- Born: Gabriella Rose 2002 (age 23–24) Coeur d'Alene, Idaho, U.S.
- Genres: Vintage pop, folk, country
- Occupation: Singer-songwriter
- Years active: 2019–present

= Gabriella Rose =

Musical artist

Gabriella Rose (born 2002) is an American singer–songwriter from Coeur d'Alene, Idaho. She released her debut EP Lost in Translation in 2019, and gained wider recognition in 2025 as the featured vocalist on Zach Bryan's single "Madeline", which debuted at No. 62 on the Billboard Hot 100 and entered the top 10 of several Billboard rock charts.

== Early life ==
Rose grew up in the Coeur d’Alene, Idaho area, and began writing and performing while in high school. At age 16, she released the six-song EP Lost in Translation.

== Career ==
Through the early 2020s, Rose issued independent singles and developed a following for a vintage-country/indie style. In November 2024, her single “Double Wide” was popular on TikTok.

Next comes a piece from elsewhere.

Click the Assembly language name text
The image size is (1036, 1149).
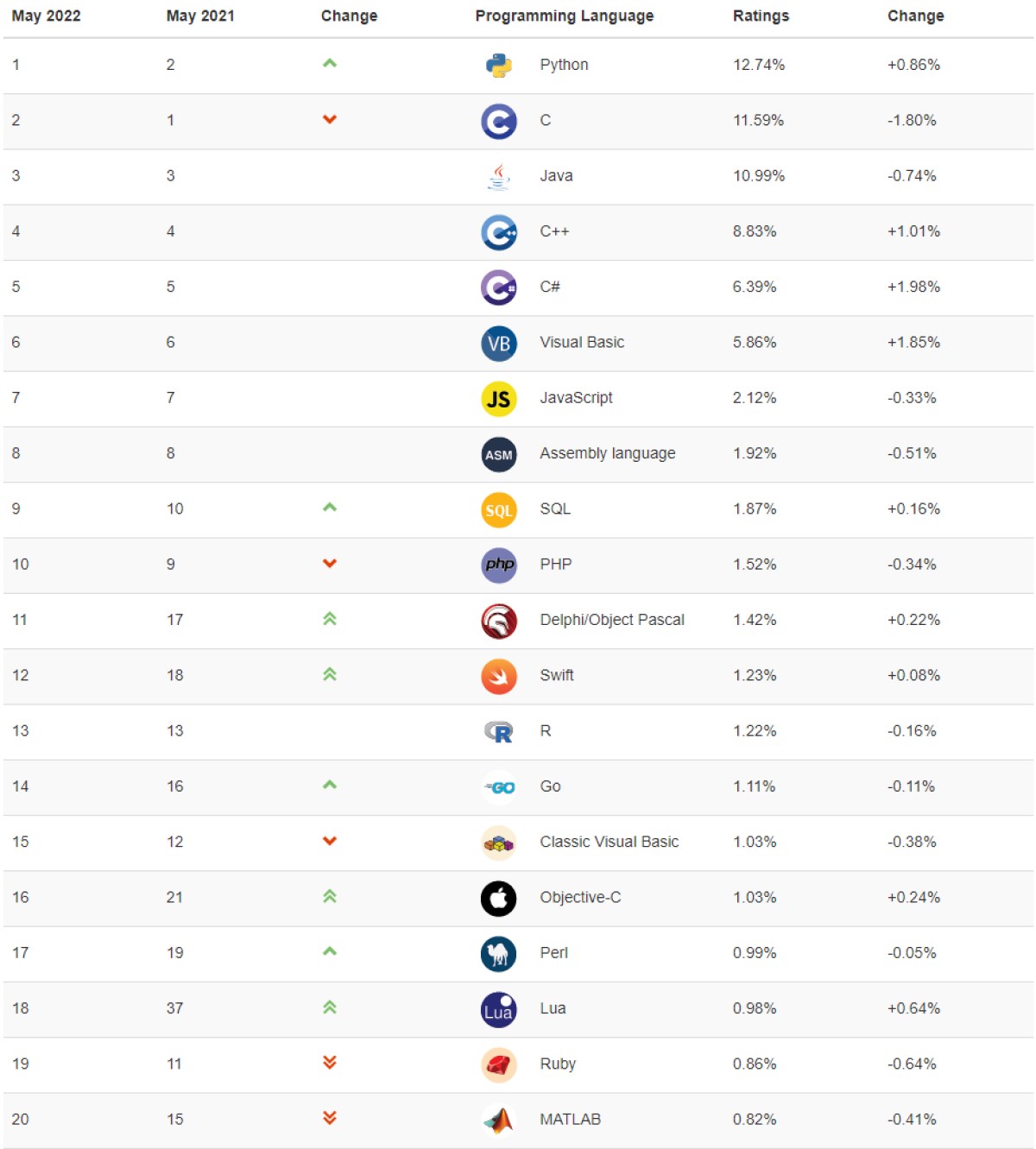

On July 18, 2025, Zach Bryan released "Madeline", a stripped-back duet featuring Rose. “Madeline” debuted at No. 62 on the Billboard Hot 100 and entered the top 10 on multiple Billboard rock format charts, marking Rose’s first appearance on the Hot 100.

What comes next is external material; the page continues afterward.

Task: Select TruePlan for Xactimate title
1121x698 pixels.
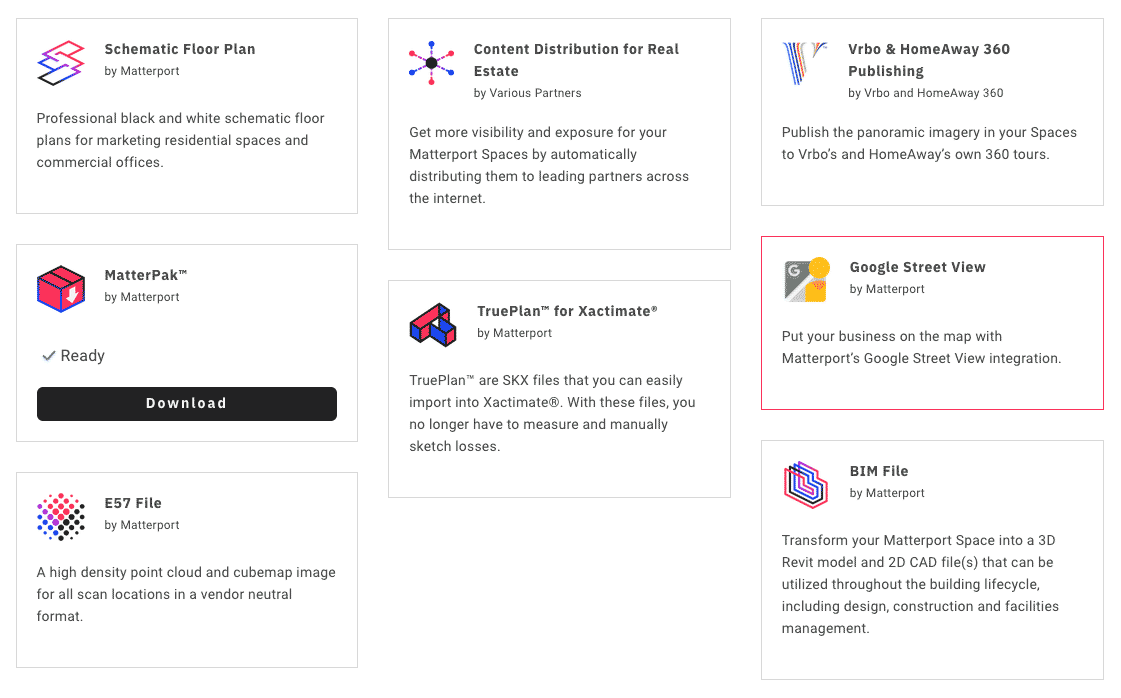Action: coord(567,311)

In July 2025, Rose joined Bryan onstage to perform "Madeline" during his MetLife Stadium shows in the New York City area.

== Musical style ==
Rose’s work is a blend of vintage pop, folk, and country.

== Discography ==
- Lost in Translation (EP, 2019)
- "Madeline" (with Zach Bryan, 2025)
- ‘ ‘I Just Wanna Be Loved ‘’ (Album, 2026)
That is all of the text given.